Functional and Proteomic Characterization of Acanthophis antarcticus Venom: Evidence of Fibrinogenolytic and Serine Peptidase Inhibitory Activities

Abstract

Acanthophis antarcticus, commonly known as the death adder, is a venomous Australian snake and a member of the Elapidae family. Due to its robust body and triangular head, it was historically misclassified as a viper. Its venom is known for neurotoxic, hemorrhagic, and hemolytic effects but displays low anticoagulant activity. Although key toxins such as three-finger toxins (3FTxs) and phospholipase A₂ (PLA₂) have been previously described, no study has integrated proteomic and functional analyses to date. In this study, we conducted a comprehensive characterization of A. antarcticus venom. Reverse-phase high-performance liquid chromatography (RP-HPLC) followed by LC-MS/MS enabled the identification of nine toxin families, with 3FTxs and PLA₂ as the most abundant. Less abundant but functionally relevant toxins included Kunitz-type inhibitors, CRISP, SVMP, LAAO, NGF, natriuretic peptides, and nucleotidases, the latter being reported here for the first time based on proteomic evidence. Hydrophilic interaction chromatography (HILIC) coupled with MALDI-TOF was used to analyze polar, non-retained venom components, revealing the presence of low-molecular-weight peptides (2-4 kDa). Functional assays confirmed the enzymatic activity of HYAL, PLA₂, and LAAO and, for the first time, demonstrated inhibitory activity on serine peptidases and fibrinogenolytic activity in the venom of this species. These findings expand our understanding of the biochemical and functional diversity of this venom.
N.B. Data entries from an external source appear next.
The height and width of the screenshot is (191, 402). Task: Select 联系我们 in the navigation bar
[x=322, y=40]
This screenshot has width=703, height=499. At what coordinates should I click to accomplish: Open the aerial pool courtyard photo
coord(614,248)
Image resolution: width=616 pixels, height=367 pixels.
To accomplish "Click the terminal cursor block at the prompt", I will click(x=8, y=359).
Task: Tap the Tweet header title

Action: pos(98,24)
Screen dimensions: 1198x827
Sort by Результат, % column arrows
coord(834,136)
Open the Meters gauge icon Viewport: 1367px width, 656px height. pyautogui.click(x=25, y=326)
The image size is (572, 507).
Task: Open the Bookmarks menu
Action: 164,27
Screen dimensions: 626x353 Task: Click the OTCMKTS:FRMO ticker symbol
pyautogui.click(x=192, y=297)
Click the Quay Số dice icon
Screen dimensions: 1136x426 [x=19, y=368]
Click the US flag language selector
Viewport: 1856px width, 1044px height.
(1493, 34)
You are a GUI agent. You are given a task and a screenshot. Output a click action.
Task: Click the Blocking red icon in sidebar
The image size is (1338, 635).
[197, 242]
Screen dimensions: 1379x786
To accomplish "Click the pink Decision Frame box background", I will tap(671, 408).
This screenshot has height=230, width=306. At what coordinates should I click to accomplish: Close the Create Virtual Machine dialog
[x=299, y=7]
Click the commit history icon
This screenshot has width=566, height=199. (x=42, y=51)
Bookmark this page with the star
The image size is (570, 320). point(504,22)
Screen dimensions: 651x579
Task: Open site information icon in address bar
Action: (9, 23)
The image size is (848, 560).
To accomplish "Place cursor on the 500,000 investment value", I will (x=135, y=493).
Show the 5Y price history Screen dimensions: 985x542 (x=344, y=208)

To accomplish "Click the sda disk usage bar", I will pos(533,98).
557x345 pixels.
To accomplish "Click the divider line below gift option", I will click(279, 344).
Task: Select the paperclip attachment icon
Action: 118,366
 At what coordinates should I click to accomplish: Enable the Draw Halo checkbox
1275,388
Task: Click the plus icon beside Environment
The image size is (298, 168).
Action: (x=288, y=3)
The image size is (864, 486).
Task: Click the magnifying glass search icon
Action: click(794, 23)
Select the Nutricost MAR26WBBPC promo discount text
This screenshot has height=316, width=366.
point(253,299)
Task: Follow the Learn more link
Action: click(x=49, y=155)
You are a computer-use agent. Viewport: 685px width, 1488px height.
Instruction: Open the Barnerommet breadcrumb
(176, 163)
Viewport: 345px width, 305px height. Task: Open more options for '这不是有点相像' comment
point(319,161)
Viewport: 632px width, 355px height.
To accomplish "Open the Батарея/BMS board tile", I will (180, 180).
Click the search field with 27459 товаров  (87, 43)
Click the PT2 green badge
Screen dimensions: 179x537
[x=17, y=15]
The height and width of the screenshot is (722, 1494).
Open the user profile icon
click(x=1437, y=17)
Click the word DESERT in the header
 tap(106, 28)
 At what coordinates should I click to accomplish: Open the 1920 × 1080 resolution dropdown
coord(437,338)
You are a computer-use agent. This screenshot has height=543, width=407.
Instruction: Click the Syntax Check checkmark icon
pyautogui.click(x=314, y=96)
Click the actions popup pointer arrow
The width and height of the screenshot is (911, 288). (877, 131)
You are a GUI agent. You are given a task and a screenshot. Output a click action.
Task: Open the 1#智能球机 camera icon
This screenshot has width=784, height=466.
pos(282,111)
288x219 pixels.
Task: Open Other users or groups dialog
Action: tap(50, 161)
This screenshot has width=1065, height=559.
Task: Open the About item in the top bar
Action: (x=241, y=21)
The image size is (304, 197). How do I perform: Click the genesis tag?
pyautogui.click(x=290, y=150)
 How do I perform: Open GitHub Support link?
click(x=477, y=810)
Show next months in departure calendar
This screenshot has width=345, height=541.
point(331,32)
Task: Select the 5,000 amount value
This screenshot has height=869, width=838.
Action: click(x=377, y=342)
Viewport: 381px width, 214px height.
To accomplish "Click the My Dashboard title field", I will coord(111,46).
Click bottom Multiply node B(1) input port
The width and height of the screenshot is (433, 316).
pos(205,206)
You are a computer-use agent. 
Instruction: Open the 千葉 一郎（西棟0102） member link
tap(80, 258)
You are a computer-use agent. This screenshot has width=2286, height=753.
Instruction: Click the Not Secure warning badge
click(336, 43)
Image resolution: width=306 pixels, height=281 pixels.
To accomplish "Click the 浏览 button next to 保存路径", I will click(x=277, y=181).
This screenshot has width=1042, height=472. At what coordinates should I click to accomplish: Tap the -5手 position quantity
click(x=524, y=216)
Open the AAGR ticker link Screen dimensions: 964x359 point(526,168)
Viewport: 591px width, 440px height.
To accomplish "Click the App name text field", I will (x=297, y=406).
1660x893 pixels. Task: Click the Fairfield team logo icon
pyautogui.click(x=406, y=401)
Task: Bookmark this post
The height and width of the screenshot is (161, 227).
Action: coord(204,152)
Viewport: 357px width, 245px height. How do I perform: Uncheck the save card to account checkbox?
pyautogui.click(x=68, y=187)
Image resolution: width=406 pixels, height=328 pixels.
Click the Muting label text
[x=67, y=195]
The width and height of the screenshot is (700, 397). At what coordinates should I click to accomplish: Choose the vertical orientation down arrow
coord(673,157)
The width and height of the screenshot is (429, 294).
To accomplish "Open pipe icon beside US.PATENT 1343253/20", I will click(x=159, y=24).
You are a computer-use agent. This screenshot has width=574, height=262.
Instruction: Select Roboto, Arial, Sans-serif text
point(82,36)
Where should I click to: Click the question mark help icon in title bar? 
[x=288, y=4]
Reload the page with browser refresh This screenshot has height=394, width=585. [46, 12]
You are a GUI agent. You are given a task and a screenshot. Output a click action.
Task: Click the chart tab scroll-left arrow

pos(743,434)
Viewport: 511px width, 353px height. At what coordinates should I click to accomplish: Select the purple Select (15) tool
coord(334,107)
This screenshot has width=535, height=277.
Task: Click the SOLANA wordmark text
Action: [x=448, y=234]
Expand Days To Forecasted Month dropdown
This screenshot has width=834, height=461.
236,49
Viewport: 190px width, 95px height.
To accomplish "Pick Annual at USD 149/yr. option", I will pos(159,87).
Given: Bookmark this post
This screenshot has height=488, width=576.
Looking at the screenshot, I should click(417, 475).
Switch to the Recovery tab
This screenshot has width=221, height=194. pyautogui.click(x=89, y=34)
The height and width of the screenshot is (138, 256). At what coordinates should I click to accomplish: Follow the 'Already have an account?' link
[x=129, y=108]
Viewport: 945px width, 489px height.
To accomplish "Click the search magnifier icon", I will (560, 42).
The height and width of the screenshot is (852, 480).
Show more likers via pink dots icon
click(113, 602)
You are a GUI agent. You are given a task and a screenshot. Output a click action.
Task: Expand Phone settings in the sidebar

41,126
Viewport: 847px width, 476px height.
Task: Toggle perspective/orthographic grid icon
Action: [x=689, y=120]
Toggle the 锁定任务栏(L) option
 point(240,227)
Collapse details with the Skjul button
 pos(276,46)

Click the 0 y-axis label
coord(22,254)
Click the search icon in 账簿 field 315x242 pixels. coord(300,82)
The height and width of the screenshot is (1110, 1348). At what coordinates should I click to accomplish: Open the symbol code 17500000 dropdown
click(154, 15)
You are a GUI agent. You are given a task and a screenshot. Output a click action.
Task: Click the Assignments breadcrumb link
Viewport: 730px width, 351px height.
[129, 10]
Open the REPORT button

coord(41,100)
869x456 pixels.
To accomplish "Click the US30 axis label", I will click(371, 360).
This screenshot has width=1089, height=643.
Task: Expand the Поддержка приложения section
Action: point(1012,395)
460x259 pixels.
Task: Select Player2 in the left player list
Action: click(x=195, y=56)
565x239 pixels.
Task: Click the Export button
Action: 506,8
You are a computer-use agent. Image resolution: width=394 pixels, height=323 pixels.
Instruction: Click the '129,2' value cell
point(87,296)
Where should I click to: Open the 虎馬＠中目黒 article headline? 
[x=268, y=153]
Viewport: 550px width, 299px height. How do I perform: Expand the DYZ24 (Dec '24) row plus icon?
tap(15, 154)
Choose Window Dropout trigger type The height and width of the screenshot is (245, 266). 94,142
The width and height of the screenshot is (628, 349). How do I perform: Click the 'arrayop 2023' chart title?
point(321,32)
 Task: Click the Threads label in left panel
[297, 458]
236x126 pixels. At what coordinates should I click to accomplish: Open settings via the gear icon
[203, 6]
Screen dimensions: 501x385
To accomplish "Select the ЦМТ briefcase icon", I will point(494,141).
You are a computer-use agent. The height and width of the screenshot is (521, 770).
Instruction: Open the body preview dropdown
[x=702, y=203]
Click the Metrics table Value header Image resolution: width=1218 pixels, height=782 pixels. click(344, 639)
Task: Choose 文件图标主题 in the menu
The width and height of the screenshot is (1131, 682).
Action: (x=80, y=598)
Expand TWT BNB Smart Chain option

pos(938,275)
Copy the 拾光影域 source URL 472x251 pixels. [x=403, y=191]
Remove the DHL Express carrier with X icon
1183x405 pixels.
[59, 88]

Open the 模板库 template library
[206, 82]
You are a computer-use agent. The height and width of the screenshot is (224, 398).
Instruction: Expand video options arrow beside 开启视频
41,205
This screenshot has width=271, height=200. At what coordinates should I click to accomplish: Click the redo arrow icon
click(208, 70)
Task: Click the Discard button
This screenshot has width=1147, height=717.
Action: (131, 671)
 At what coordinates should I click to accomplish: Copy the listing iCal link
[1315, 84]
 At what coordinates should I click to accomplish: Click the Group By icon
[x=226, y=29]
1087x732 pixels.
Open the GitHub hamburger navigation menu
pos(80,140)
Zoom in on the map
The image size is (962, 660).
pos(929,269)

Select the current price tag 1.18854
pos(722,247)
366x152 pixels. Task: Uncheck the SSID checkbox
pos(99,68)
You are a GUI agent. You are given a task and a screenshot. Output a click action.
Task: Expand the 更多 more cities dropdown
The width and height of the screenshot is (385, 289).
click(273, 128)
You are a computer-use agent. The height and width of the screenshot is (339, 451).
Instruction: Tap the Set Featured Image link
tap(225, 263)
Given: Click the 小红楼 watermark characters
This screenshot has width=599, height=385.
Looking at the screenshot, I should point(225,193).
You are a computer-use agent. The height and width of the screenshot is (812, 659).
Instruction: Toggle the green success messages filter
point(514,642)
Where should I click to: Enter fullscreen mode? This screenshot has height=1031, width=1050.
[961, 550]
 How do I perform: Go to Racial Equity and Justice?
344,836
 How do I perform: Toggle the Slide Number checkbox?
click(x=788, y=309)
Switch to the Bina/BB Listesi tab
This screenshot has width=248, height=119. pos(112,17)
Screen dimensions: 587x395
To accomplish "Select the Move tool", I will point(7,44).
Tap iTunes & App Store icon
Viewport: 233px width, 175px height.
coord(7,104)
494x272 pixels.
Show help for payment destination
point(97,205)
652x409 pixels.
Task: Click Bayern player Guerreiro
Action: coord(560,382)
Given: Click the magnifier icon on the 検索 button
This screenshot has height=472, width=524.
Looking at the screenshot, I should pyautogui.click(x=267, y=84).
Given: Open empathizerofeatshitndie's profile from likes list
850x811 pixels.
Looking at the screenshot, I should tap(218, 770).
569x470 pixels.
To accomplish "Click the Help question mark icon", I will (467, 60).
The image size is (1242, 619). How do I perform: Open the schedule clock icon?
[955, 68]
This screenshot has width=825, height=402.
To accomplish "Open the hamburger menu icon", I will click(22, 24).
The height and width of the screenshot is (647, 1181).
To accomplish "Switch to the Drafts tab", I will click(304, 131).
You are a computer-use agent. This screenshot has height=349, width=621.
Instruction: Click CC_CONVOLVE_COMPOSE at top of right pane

Keywords: Acanthophis; Elapidae; fibrinogenolytic activity; metallopeptidases; proteomic; serine peptidase inhibitors; serine peptidases.

Figure 1

Reverse-phase (RP) chromatogram of A. antarcticus venom. The figure shows the numbering of the peaks collected for proteomic analysis, as well as the distribution of the toxin classes identified along the chromatographic profile. Legend: 3FTxs (three-finger toxins), PLA₂ (phospholipase A₂), NP (natriuretic peptide), KTI (Kunitz-type inhibitors), NGF (nerve growth factor), CRISP (cysteine-rich secretory protein), SVMP (metalloproteinase), NSase (nucleotidase), and LAAO (L-amino acid oxidase).

Figure 2

(A) Hydrophilic interaction liquid chromatography (HILIC) of A. antarcticus venom samples, previously subjected to solid-phase extraction (SPE). (B) Mass spectrum obtained by MALDI-TOF from fractions collected by HILIC.

Figure 3

Relative quantification and diversity (isoforms) of the protein classes identified in the proteome of A. antarcticus venom. Relative quantification was performed according to the methodology described by [45], and the detailed calculation is provided in Supplementary Material S2 (Table S3). Legend: 3FTxs (three-finger toxins), PLA₂ (phospholipase A₂), NP (natriuretic peptide), KTI (Kunitz-type inhibitors), NGF (nerve growth factor), CRISP (cysteine-rich secretory protein), SVMP (metalloproteinase), NSase (nucleotidase), and LAAO (L-amino acid oxidase).

Figure 4

Panel (A) demonstrates hyaluronidase (HYAL) activity, evidenced by the hydrolysis of hyaluronic acid at different venom concentrations, with isolated hyaluronic acid used as a negative control; experiments were conducted in duplicate, and the results are expressed as mean ± standard deviation. Panels (B,C) show the activities of phospholipase A₂ (PLA₂) and L-amino acid oxidase (LAAO), respectively, with statistically significant differences (p < 0.05), using Bothrops jararaca venom as a positive control. All assays were performed in triplicate, and the results are expressed as mean ± standard deviation. The asterisk (*) indicates statistically significant differences compared to the control group (p < 0.05). Panel (D) shows the fibrinogenolytic activity of the venom, assessed by SDS-PAGE, where the control sample (Fib) displays intact α, β, and γ fibrinogen chains, while the subsequent lanes represent the effects of venom incubation at different concentrations (20 and 40 µg) and reaction times (5, 30, and 90 min). Panel (E) presents the fibrinogenolytic activity of venom incubated with fibrinogen in the presence and absence of the inhibitors PMSF and EDTA, using 40 µg of venom for 90 min, an optimized condition previously established in panel (D). As a negative control, isolated fibrinogen (Fib) is shown with preserved α, β, and γ chains. All samples were analyzed in triplicate by SDS-PAGE. Finally, panels (F,G) illustrate the inhibitory activity against serine peptidase (trypsin) in samples treated with native and heat-denatured venom, respectively, at different concentrations. These assays were performed in duplicate, and the results are expressed as mean ± standard error.